Spiegato il debito dell’Inter: cosa succede con il bond da 415 milioni
Il buco nei conti del club parte dall'epoca del Triplete
C’è una filo comune che lega l’Inter della seconda stella del 2024 a quella del Triplete del 2010. Come evidenziato questa mattina da la Repubblica, stiamo parlando del debito lasciato in eredità dalla presidenza Moratti e sopportato non senza difficoltà da Thohir prima e da Suning poi.
Un buco provocato dalle spese fatte dal club nerazzurro per finanziare le sessioni di calciomercato sia durante il biennio di José Mourinho a Milano, ma già anche nell’ultimo periodo di Roberto Mancini nella sua prima vincente esperienza sulla panchina interista. Stiamo parlando, dunque, degli anni in cui dalla Uefa veniva introdotto il Fair Play Finanziario.
Per questa ragione, l’Inter si ritrova oggi con un bond da 415 milioni di euro emesso nel 2022 e quotato a Lussemburgo.

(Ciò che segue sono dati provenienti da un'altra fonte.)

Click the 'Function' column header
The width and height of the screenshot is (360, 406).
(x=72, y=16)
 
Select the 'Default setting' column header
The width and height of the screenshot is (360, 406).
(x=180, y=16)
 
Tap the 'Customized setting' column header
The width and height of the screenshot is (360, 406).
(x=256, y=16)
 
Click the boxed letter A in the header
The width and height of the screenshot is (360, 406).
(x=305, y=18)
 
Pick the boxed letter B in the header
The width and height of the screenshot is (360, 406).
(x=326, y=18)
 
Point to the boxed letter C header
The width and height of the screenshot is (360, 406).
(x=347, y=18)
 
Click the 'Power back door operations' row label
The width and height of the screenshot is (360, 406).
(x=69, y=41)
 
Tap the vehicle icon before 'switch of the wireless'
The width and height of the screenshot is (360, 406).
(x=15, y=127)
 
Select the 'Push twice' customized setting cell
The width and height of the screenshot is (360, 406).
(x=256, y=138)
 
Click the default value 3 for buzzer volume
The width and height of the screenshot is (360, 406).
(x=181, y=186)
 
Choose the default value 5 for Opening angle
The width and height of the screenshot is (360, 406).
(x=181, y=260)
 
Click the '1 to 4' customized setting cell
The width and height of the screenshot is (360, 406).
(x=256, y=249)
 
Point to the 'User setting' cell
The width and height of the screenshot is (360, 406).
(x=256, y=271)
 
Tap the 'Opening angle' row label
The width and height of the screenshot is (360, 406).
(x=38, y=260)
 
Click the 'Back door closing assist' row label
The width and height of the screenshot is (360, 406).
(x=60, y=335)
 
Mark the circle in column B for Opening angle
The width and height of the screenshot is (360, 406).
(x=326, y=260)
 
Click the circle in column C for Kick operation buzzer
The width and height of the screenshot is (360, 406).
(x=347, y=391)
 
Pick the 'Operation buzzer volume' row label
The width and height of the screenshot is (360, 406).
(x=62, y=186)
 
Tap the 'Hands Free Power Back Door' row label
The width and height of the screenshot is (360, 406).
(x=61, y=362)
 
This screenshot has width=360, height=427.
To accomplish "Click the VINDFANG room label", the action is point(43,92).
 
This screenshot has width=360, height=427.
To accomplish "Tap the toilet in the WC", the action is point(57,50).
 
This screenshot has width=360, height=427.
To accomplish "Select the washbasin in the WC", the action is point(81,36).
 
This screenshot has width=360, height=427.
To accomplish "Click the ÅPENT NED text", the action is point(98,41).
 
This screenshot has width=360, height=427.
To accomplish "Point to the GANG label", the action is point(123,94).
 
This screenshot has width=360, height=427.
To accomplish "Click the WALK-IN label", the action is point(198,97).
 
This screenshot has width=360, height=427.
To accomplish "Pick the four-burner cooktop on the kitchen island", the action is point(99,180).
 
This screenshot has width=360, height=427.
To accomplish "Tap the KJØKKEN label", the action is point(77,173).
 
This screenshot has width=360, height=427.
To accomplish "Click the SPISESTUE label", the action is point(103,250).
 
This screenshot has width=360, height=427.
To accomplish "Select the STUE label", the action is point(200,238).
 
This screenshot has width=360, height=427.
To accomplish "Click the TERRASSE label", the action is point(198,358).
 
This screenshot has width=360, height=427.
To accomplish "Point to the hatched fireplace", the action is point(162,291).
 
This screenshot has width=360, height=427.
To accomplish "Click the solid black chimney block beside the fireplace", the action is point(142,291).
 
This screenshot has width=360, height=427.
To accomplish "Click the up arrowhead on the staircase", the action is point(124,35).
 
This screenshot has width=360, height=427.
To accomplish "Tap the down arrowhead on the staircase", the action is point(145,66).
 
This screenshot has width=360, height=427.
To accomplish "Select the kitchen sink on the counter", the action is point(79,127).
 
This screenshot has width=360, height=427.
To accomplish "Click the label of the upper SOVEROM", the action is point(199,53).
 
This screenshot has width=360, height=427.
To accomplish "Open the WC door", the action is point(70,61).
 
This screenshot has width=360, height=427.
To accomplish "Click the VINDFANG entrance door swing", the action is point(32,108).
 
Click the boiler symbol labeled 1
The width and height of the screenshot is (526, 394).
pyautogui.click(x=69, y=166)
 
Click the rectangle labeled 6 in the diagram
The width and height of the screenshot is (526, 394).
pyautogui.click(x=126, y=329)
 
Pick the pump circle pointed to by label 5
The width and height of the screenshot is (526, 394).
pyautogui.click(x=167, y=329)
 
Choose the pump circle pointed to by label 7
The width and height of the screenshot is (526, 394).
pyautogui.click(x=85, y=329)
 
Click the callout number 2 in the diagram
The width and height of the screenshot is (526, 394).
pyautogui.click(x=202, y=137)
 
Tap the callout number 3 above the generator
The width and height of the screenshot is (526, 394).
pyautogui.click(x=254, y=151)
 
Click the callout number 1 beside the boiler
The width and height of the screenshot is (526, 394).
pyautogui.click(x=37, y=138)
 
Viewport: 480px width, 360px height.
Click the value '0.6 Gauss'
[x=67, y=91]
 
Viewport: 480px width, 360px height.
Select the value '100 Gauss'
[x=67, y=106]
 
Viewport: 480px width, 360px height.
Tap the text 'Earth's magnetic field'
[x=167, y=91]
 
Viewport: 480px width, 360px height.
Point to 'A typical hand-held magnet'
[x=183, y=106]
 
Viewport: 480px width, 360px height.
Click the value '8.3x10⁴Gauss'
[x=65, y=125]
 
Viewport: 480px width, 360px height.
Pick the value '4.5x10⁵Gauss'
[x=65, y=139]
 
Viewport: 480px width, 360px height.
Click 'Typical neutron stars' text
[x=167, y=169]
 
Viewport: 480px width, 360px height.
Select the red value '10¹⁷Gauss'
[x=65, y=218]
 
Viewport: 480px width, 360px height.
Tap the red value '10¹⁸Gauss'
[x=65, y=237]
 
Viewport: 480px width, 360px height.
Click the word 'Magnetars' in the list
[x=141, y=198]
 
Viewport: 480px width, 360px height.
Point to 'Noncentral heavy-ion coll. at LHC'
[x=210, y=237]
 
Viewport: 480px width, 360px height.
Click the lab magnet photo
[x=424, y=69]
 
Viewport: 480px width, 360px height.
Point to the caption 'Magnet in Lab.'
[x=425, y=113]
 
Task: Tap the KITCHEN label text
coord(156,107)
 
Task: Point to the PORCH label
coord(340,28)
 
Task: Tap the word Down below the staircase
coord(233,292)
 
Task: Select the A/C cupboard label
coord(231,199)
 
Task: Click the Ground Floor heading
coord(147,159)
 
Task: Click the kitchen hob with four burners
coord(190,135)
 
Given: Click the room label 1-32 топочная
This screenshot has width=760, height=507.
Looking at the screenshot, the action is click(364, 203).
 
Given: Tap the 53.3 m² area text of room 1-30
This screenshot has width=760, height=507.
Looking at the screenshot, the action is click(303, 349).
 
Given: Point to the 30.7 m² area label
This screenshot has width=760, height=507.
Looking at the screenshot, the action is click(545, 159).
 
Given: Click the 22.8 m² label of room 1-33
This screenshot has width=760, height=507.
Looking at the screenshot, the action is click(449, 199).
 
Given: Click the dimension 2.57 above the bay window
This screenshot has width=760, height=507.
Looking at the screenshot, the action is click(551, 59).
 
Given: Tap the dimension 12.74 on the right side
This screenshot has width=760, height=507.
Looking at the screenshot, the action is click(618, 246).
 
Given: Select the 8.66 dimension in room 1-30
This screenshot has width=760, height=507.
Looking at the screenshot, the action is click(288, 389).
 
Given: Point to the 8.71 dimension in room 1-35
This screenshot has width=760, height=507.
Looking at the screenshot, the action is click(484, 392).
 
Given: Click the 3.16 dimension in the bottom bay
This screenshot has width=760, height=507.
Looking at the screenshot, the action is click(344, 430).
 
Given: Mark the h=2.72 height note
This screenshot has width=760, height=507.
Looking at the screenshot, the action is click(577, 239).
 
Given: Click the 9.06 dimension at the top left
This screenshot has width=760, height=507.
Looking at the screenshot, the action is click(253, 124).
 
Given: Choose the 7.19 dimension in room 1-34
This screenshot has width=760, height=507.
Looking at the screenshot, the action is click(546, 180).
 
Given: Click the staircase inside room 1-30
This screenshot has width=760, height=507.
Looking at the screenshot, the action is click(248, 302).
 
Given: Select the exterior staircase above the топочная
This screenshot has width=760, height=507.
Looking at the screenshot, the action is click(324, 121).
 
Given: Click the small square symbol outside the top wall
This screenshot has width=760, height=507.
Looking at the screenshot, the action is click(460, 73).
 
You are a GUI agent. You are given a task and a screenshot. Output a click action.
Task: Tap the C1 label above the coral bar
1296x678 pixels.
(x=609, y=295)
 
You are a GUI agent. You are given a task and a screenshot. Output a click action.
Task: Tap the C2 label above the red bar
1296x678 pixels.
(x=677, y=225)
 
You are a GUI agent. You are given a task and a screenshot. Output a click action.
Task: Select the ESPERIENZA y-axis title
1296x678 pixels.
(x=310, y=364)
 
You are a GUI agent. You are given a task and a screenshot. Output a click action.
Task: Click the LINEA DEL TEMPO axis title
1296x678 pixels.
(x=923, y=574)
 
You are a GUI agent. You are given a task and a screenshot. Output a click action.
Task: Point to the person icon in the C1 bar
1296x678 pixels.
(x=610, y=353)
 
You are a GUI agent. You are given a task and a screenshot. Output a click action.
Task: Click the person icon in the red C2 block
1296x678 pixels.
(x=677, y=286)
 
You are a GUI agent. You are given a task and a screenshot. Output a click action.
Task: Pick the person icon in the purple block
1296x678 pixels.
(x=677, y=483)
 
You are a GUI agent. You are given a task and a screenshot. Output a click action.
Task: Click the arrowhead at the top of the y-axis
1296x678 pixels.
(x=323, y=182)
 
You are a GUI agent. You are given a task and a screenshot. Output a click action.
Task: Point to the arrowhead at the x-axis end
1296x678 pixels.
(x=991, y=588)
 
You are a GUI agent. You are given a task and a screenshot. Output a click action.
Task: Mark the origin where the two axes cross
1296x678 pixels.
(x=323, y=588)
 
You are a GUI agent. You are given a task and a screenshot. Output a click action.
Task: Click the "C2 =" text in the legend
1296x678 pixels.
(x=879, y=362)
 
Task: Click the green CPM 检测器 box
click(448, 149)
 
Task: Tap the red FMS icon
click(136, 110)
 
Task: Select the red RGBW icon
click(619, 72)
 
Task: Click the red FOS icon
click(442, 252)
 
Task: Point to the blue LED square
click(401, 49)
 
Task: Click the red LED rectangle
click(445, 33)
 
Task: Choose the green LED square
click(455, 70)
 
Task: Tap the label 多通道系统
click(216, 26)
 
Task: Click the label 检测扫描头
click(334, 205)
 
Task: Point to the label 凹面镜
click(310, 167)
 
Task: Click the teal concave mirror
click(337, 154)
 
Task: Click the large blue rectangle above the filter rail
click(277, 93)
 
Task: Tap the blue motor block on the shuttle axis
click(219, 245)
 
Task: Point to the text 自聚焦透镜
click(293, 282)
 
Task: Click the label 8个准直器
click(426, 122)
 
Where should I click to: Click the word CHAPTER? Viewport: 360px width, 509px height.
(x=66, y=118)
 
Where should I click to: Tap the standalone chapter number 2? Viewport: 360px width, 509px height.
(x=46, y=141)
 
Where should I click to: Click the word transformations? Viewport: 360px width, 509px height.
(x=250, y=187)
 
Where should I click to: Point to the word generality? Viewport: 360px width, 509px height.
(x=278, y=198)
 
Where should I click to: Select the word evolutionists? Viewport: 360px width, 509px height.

Un bond emesso per ripagare il precedente da 300 milioni di euro erogato nel 2017, il quale a sua volta rimborsava un finanziamento da 230 milioni di euro del 2015.
Contrariamente alla aspettative maturate nei giorni scorsi dai sottoscrittori di tale bond, sulla base di una clausola di ‘change of control’, ad oggi gli obbligazionisti – tra cui figurano (con piccole quote) lo stesso Oaktree e il fondo Pimco con il quale Zhang aveva tentato di approcciare un nuovo finanziamento – non hanno potuto riscattare come da accordi “il 101 per cento dell’importo dei titoli posseduti, più gli interessi maturati”.
Questo perché tale clausola prevede il rimborso del bond da parte dell’Inter verso i propri sottoscrittori se entro 90 giorni dal cambio di proprietà si verificassero effetti negativi, mentre ad oggi non si è ancora concretizzato un declassamento del rating. Solamente in questo caso, infatti, scatterebbe la clausola di cambio di controllo che costringerebbe il club a rimborsare gli obbligazionisti.